## Small Files Archiving Solution
This solution is consist of two scripts. The one is to combine many small files into big TARfile, and the other one is to search and retrieve specific file from TAR archived file.

This feature will help user reduce cloud storage cost reducing PUT request cost, and transfer to cloud faster than transferring original files.

### Features
- Generating tarfiles and uploading to S3 directly
- Generating tarfiles and saving to filesystem directory
- Providing manifest files which is including tarfile, subset file, date, file size, first block, last block
- Finding tarfiles which includes specific subset file by condition, such as filename, date, duration
- Retrieving subset file itself from a tarfile in S3 using [byte-range](https://docs.aws.amazon.com/whitepapers/latest/s3-optimizing-performance-best-practices/use-byte-range-fetches.html)

## Pre-requsites
- python >= 3.7
- linux
- [aws cli](https://docs.aws.amazon.com/cli/latest/userguide/cli-configure-files.html)

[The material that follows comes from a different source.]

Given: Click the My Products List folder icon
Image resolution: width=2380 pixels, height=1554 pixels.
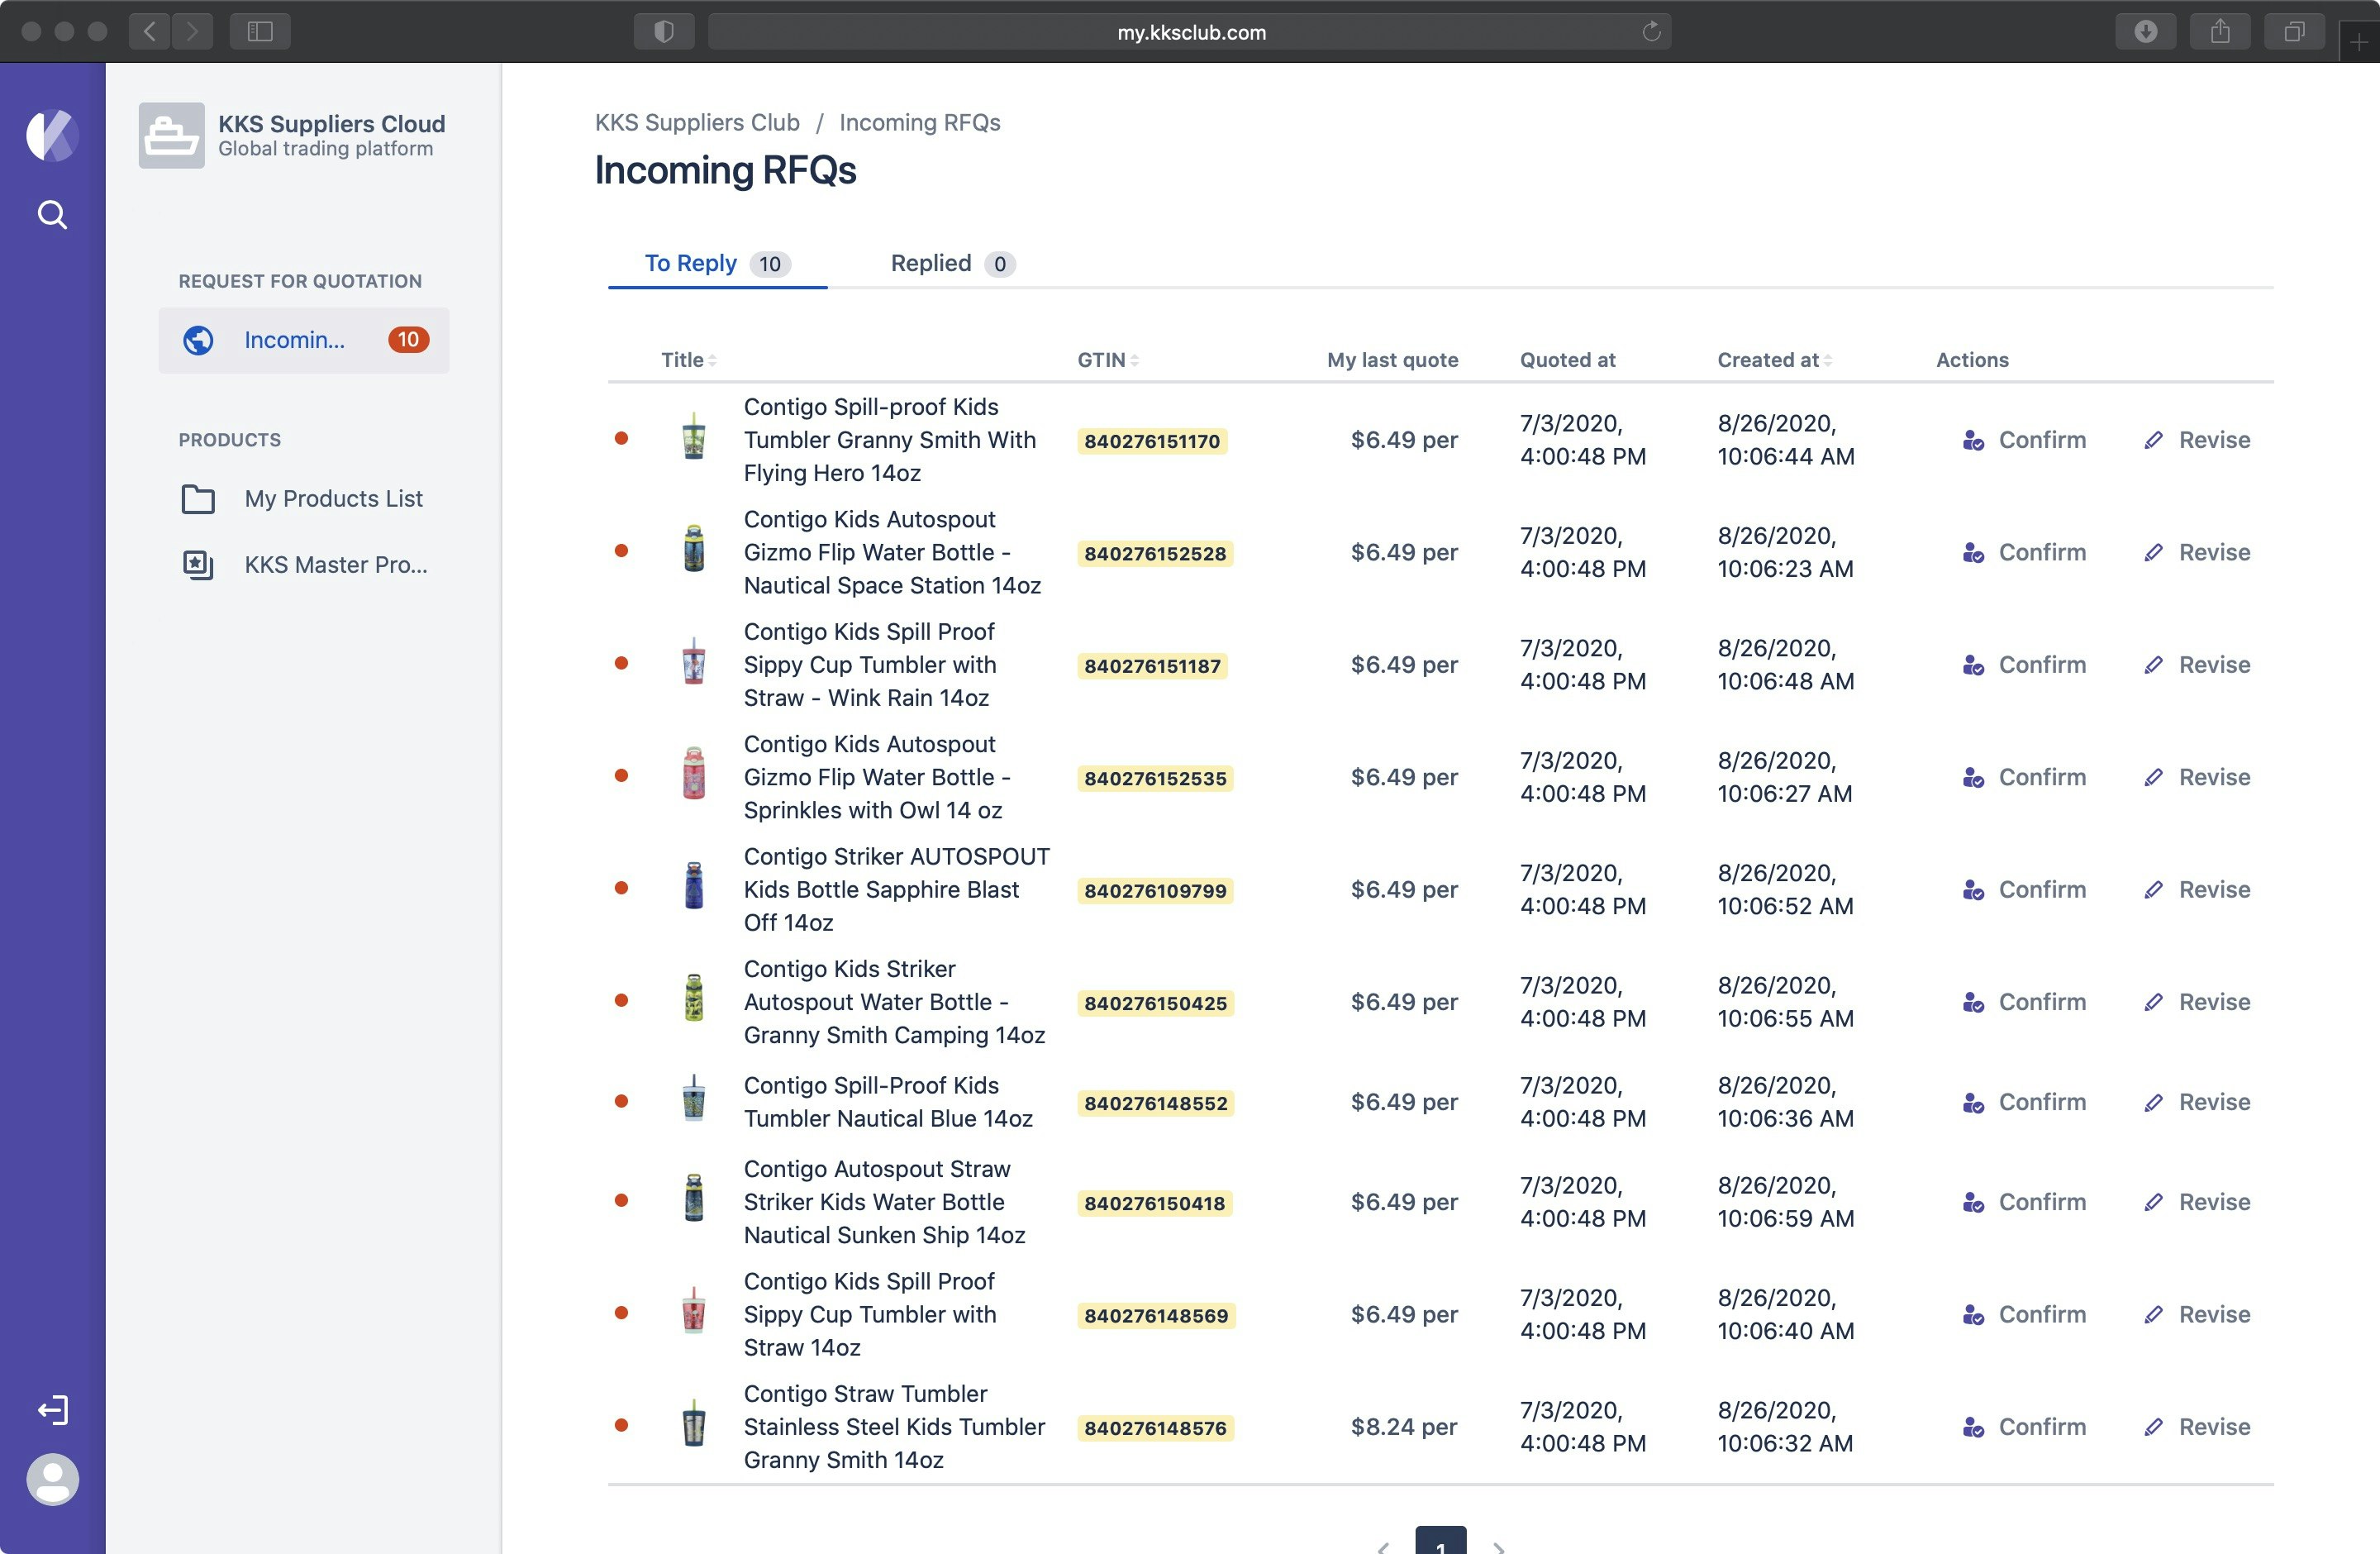Looking at the screenshot, I should (x=198, y=498).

I'll show you how to use this solution.

## Discovering source directory and file structure
In manufacture environment, product image files would be stored in local storage based on directory structure “Line/Equipment/Lot/Date”. Especially dividing files by date order is effective to search specific object with index.

* Directory Structure Example: /mnt/1Line/1E/1L/2022/08/01

## Combining small file into big file
User can combine files into big file with [s3archiver.py](https://github.com/aws-samples/small-files-archiving-solution/blob/main/s3archiver.py) script. It will scan the source directory and generate 10GB TAR file by default, or you can generate TAR files based on number of source files. Also it generate a manifest file per each TAR file, and  manifest file contains tarfile name, subset filename, date(YYYY|MM|DD), file size, start block, last block which can be used to download specific subset file only, not entire tarfile. Below is running script, and I will explain each parameter.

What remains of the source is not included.